*** Provided data Section Begins ***

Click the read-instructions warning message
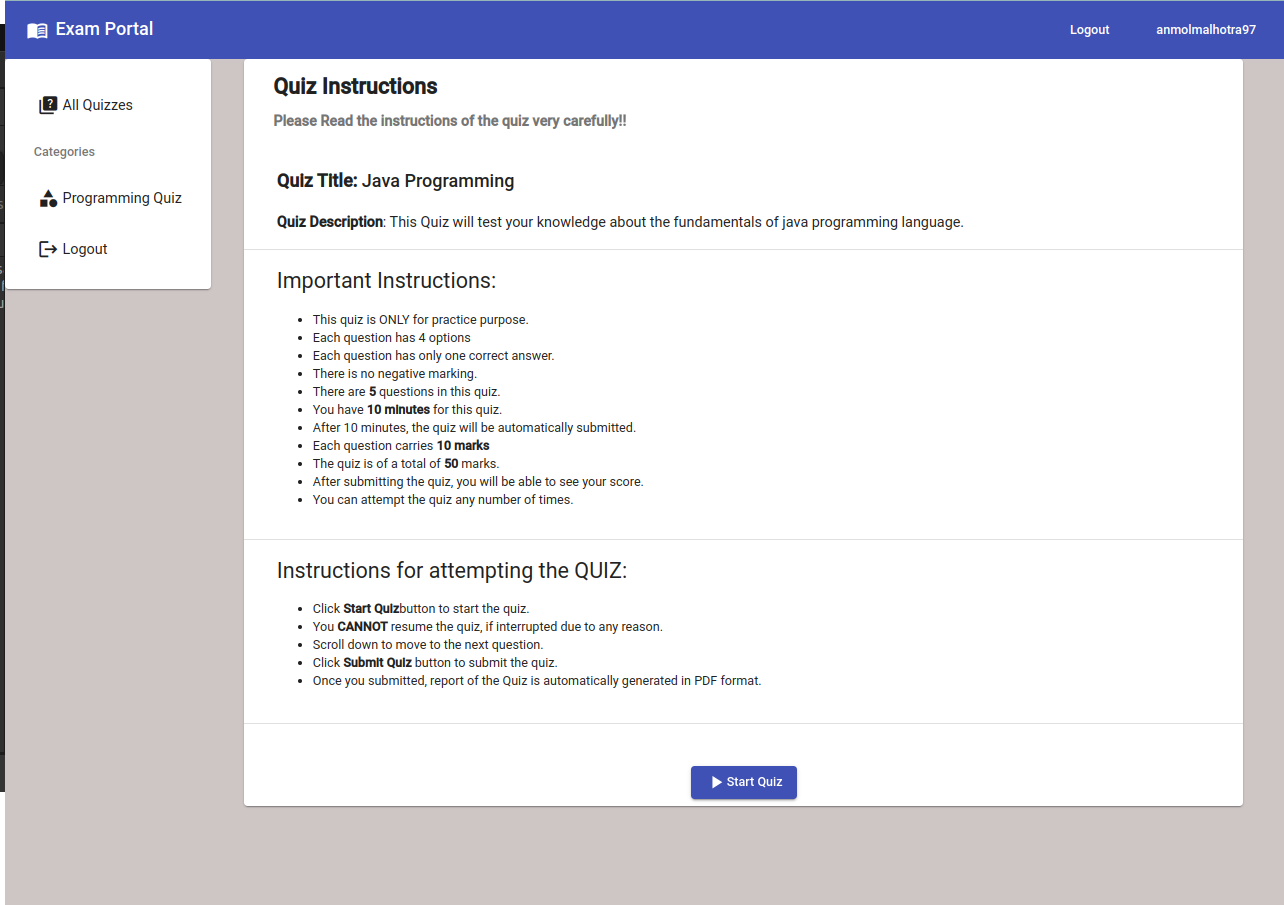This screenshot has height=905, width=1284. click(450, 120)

*** Provided data Section Ends ***
*** Provided data Section Begins ***

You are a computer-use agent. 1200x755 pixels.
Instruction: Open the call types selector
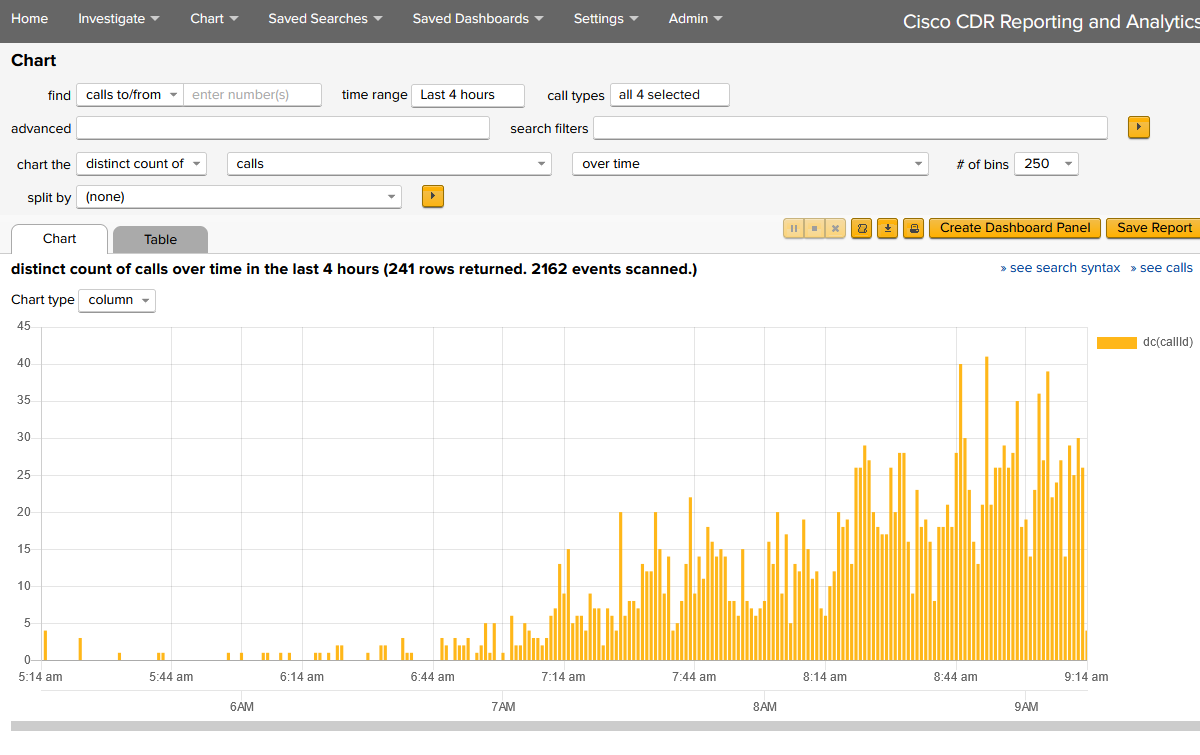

*** Provided data Section Ends ***
*** Provided data Section Begins ***

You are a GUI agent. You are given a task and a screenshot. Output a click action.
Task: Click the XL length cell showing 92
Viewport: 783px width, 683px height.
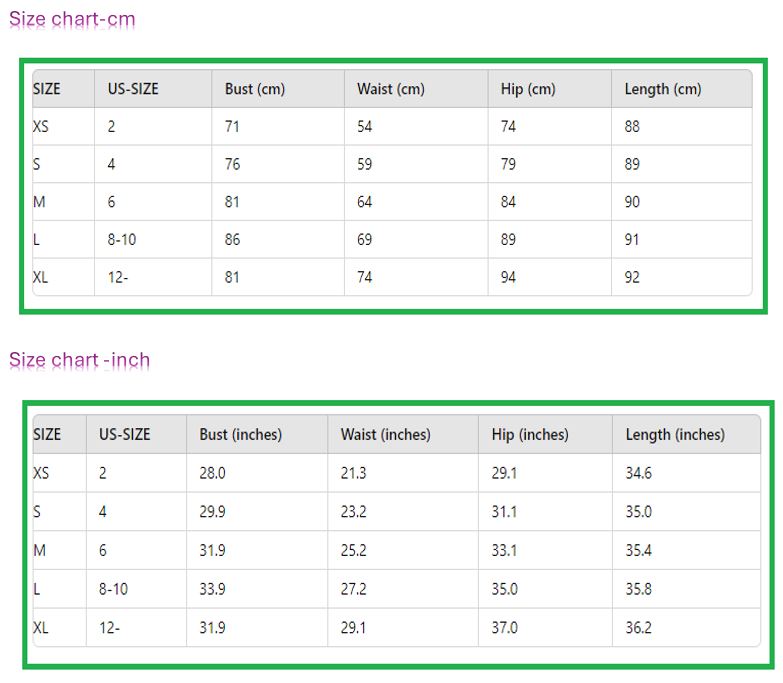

*** Provided data Section Ends ***

What is the number of lines in the records holding "agent"? Give the number alone.

2